Diplômé en architecture, il arrive au M.I.T. en 1961, où il se spécialise dans la conception assistée par ordinateur (C.A.O.). Dans les années 70, il ne fut pas pris au sérieux lorsqu’il prédit la convergence des médias. Il avait raison. En 1976, Nicholas NEGROPONTE parlait d’un système informatique aléatoire de recherche des données, qui n’est autre que le CD-ROM que l’on connaît sous sa forme actuelle. Chroniqueur au magazine “WIRED” – porte-parole de la culture cyber – le patron du Medialab nous révèle chaque mois notre futur quotidien et les outils qui l’accompagneront.

Celui qui sait déjà de quoi demain sera fait, n’est nullement blasé de quitter son univers futuriste peuplé d’ordinateurs pensants, pour ainsi dire “intelligents”, afin de s’en aller prêcher la bonne parole de la virtualité. Les ordinateurs seront partie intégrante de notre vie, devenant de facto notre alter ego en ligne.

Notre avenir n’est pas sombre et inhumain, selon cet humaniste envahi par une technicité galopante. Entretien.

Dans votre livre “L’Homme Numérique”, vous évoquez très longuement notre passage à l’ère du “sur mesure” ; on achètera sa voiture sur mesure, on lira des magazines avec nos centres d’intérêts principaux et des informations sélectionnées par des “agents intelligents”... Est-ce par besoin de s’affirmer et se détacher de la masse par des goûts singuliers ?
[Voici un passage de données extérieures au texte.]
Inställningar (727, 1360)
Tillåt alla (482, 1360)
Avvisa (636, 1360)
Nous avons besoin de nous détacher du bruit, pas des gens. Le monde numérique est un endroit très bruyant, mais en cela très riche. Ce que font les agents intelligents c’est de nous permettre de naviguer sans nous noyer. Nous concentrer sans avoir de préjugés, nous conduire en rayons lasers plutôt qu’en ampoules. Toute cette personnalisation est à ne pas confondre avec le don de faire des trouvailles, une joie en soi. Je ne sais pas ce qu’il en est pour vous, mais le don de trouver des choses ne joue pas un grand rôle dans ma vie à 7H00 du matin alors qu’à d’autres moments si.

Les gouvernements qui

veulent contrôler le Net

vivent à une autre

époque.

Qu’adviendra-t-il de la presse écrite ? Et de fait, les journalistes seront-ils appelés à disparaître ? Quel sera leur rôle dans un monde déjà largement informé ? Censeurs ou informateurs ?
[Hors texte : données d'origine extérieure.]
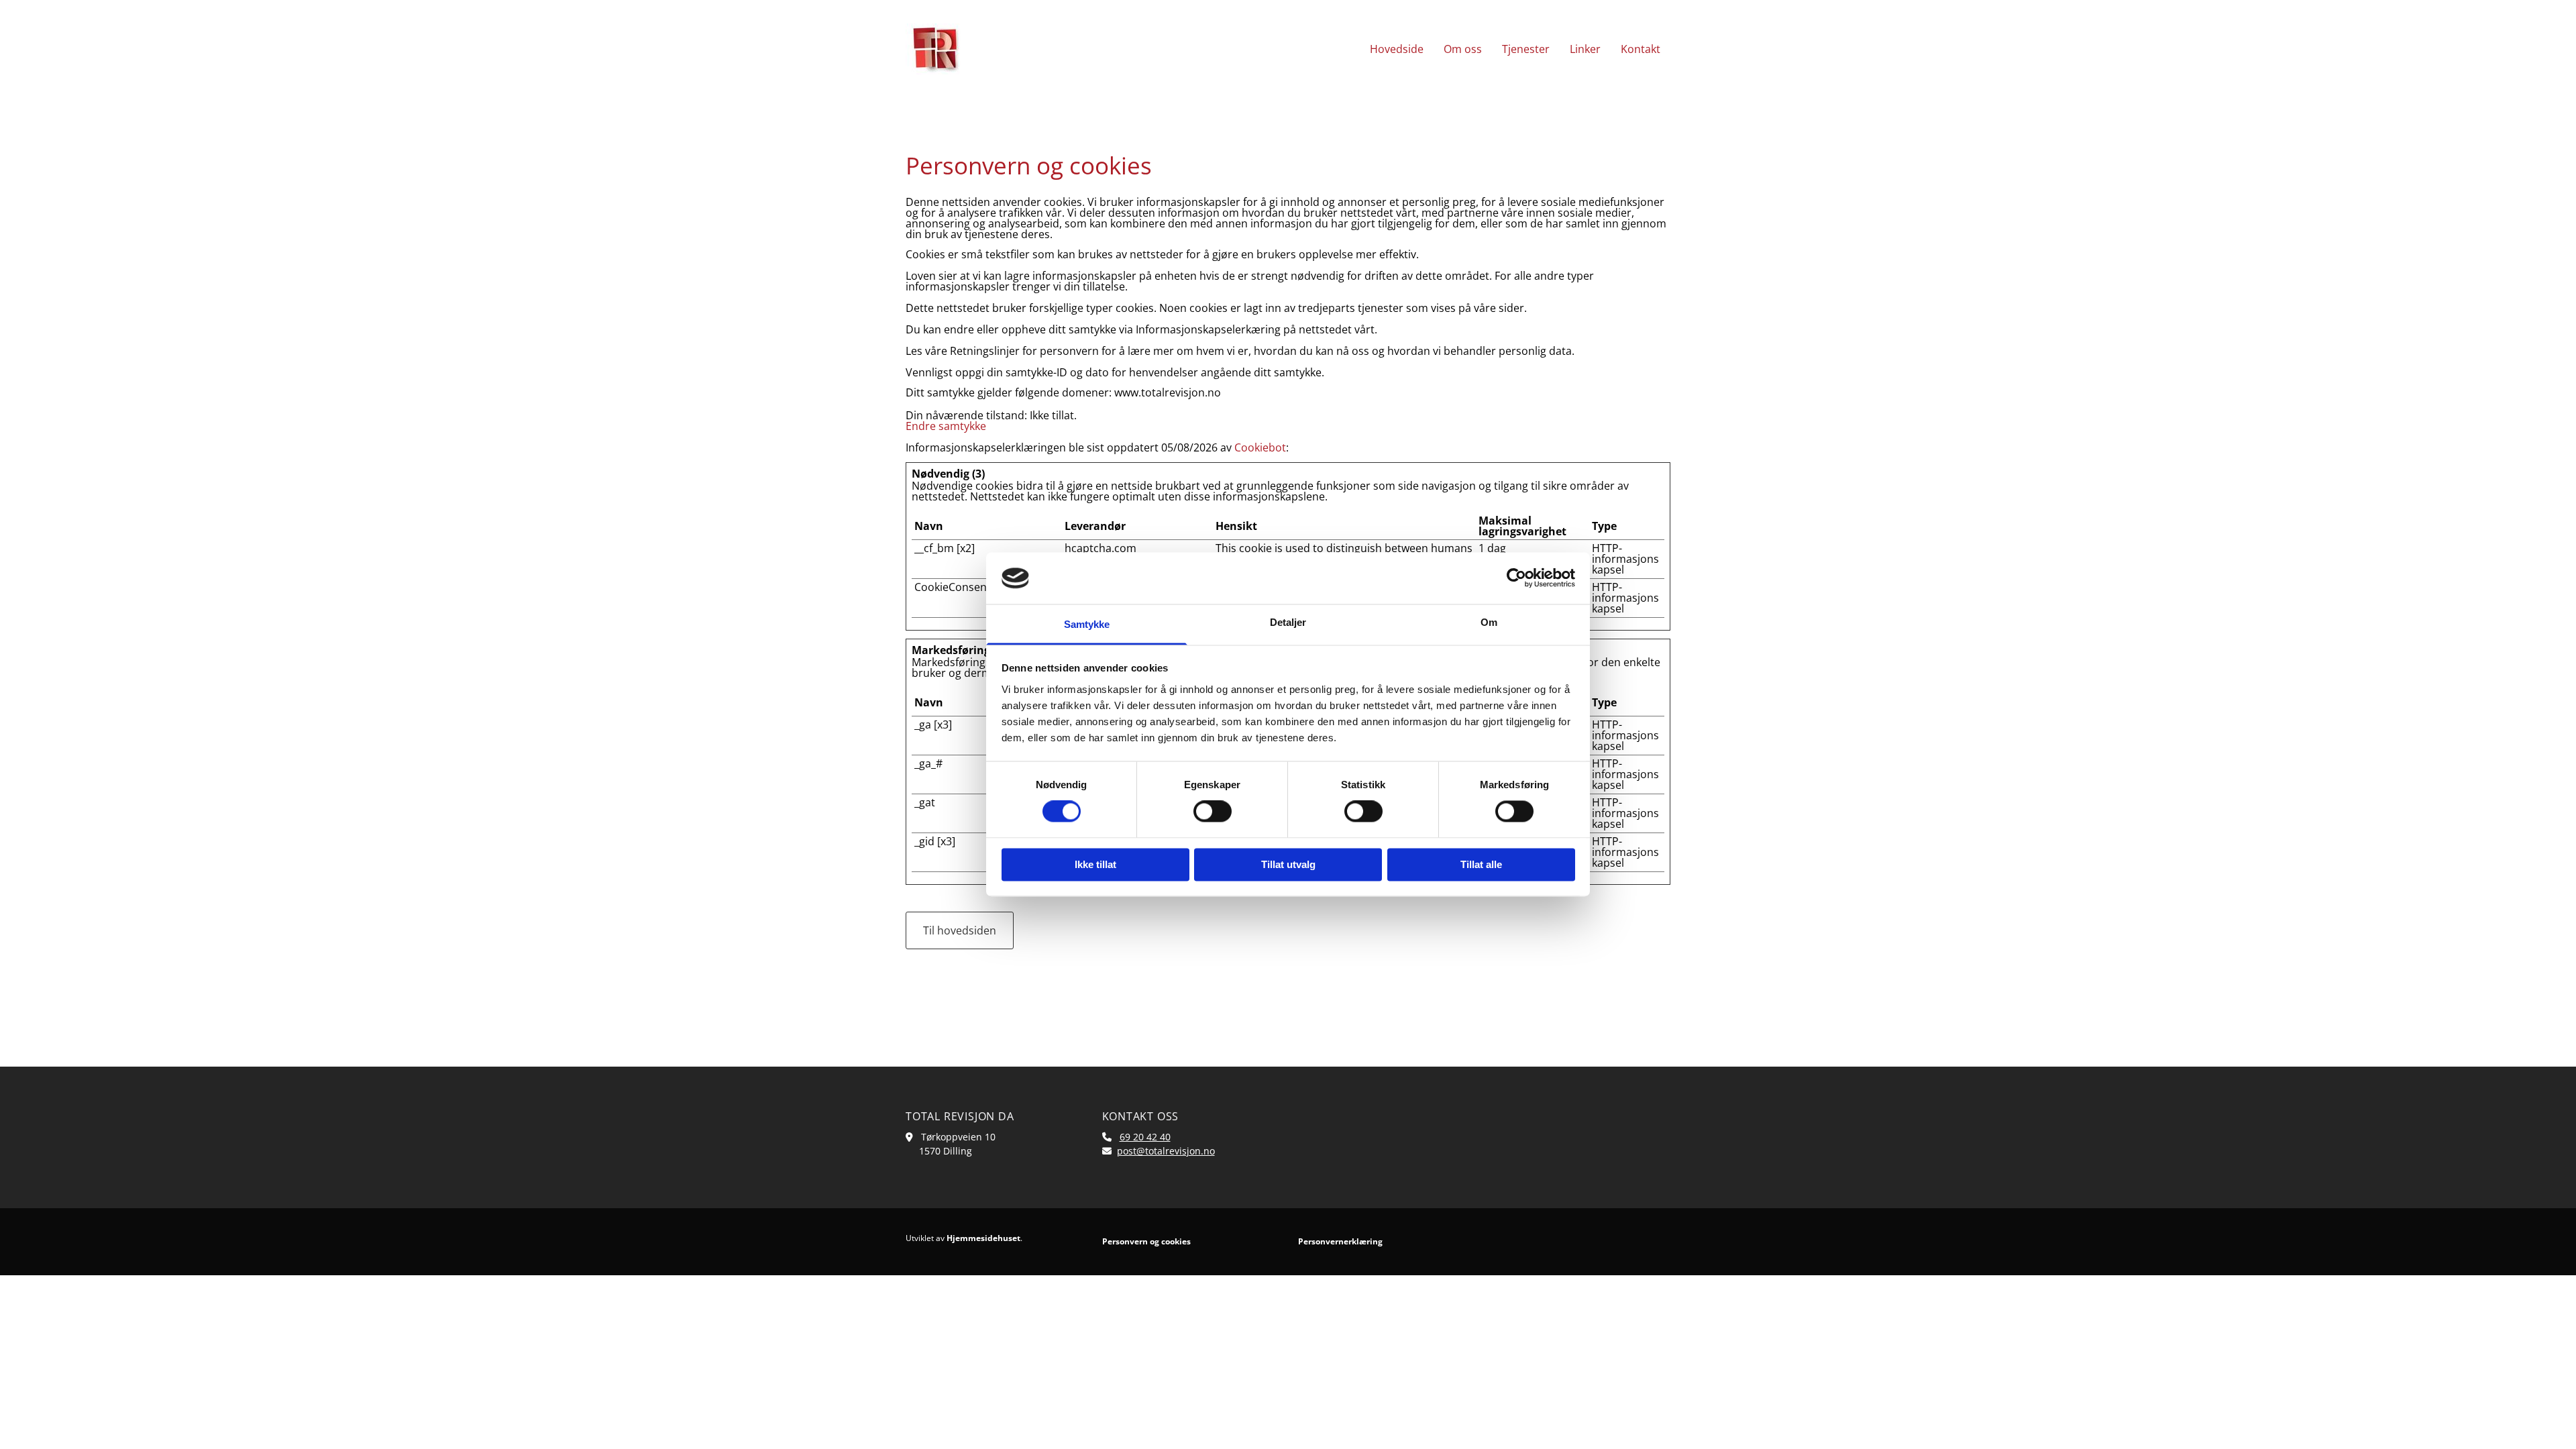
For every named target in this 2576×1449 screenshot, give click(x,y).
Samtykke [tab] (1087, 624)
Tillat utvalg (1288, 864)
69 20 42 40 (1145, 1136)
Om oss (1463, 49)
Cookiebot (1260, 447)
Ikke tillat (1095, 864)
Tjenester (1526, 49)
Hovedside (1397, 49)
Le mot à oublier est “imprimé”. Les mots ne sont absolument pas morts. Ils sont le média le plus éloquent (par bit) dont l’homme dispose. Les gens qui produisent des mots, spécialement des mots d’informations ne sont pas destinés à disparaître, bien au contraire. Nous en aurons de plus en plus besoin et souvenez-vous, il y a toujours un public, pour au moins un émetteur, qui est actuellement votre salle de montage. La censure ne fonctionne pas sur Internet. C’est un média totalement décentralisé, qui patrouillera pour lui-même de vive voix électronique (voir l’article du “Wired” de novembre.) Les gouvernements qui veulent contrôler le Net vivent à une autre époque.

Wired, le mensuel de la cyberculture.

Le commerce et la publicité sur le Net ? Evolution ou pollution ? Vit-on les dernières heures de gratuité du Réseau ?

Le commerce sur le Net est important. Actuellement, c’est approximativement dans cet ordre : abonnement, publicité, commerce. Cet ordre va changer : le commerce sera le plus grand, suivra la publicité et l’abonnement va disparaître (voire même devenir un nombre négatif – les gens vous paieront pour que vous utilisiez leurs services.) Toute sorte de nouveau modèle économique évoluera. Un intérêt tout particulier sera donné à la micro-économie, un nouveau genre d’échanges avec de la monnaie numérique (digicash). De plus en plus de gens gagneront leur vie avec les bits contre les atomes.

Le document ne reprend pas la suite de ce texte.